Enquanto problemática associada aos consumos excessivos e dependências, concorda que o álcool será a substância que mais prejudica a saúde dos portugueses?

Sim, na nossa comunidade e, em particular, nesta zona tão próxima do Porto e do Minho, temos problemas relacionados com o álcool de extrema gravidade, espalhados quase como se fosse algo natural e aceite por muita gente, mas que traduzem casos de dependência extremamente graves. Muitas vezes, as pessoas começam a beber porque estão tristes ou porque não dormem e, depois, ficam dependentes.

Será o álcool uma substância depressora ou estimulante?

É uma substância depressora, mas, na primeira fase, dá uma certa euforia e, por isso, as pessoas acham que ficam mais alegres e desinibidas se beberem. Há uma parte de nós que desliga e nos dá uma certa “força animal”… mas é um depressor.

Por vezes, confunde-se tristeza com depressão... é uma distinção também complicada de identificar para vocês, profissionais de saúde?

Sim, é muito difícil porque estamos num momento da sociedade em que tudo passa a ser médico. Não podemos envelhecer porque já é uma doença, não podemos ter a menopausa porque já é uma doença, também já não podemos estar tristes porque já é uma doença. De facto, é uma questão muito complicada. Para nós, psiquiatras, tem que aparecer uma série de outros sinais para além da tristeza, como a pessoa deixar de funcionar, de dormir, de ter prazer ou até que queira matar-se ou pense muito na morte para estarmos realmente perante um quadro de depressão. Portanto, para nós, acaba por ser mais fácil distinguir se se trata de uma tristeza patológica ou normal, mas, de facto, há um certo medo de sentir qualquer tipo de dor ou emoção complicada e até da tristeza

Que relação existe entre o álcool e o suicídio?
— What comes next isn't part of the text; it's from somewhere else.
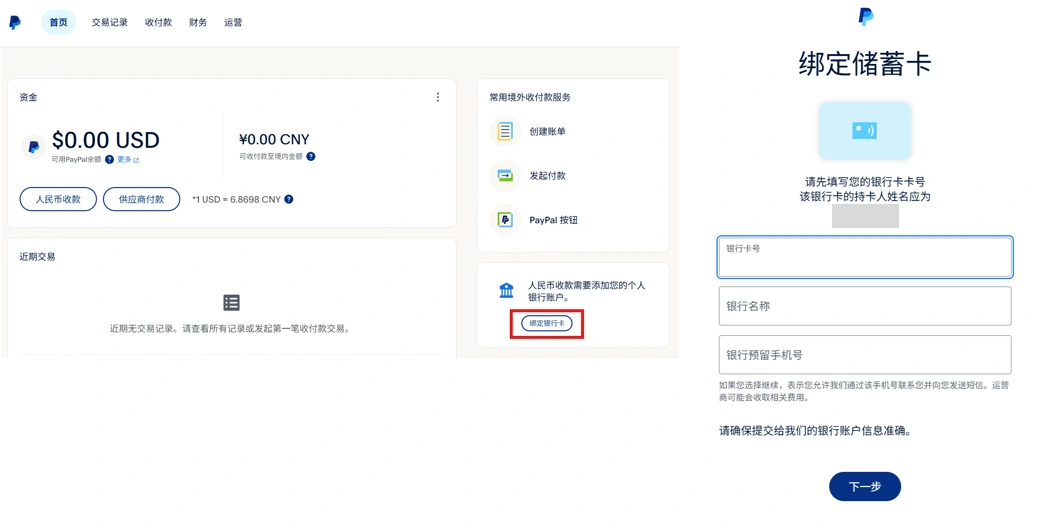The image size is (1037, 532).
Task: Click the 绑定银行卡 button
Action: click(547, 324)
Muitas vezes, pessoas que estão tristes e que estão a pensar fazer mal a si próprias e não têm coragem, bebem para ficarem desinibidas e tentarem cometer um ato de loucura contra si próprias. Muitas vezes também, pessoas que têm dependência e não percebem que esta é uma doença tratável, ficam tão chateados consigo próprias, pelo mal que fazem à família e aos demais, que acabam por matar-se porque não conseguem sair daquele ciclo. Em suma, é uma relação que tem vários aspetos facilitadores, mas também pode provocar muitas outras direções.


INTERNAMENTO PSIQUIÁTRICO disponível no

Trofa Saúde Hospital Central (em Vila do Conde)

 


 

Que ferramentas existem para tratar dois quadros diferentes, o consumo excessivo e o consumo dependente?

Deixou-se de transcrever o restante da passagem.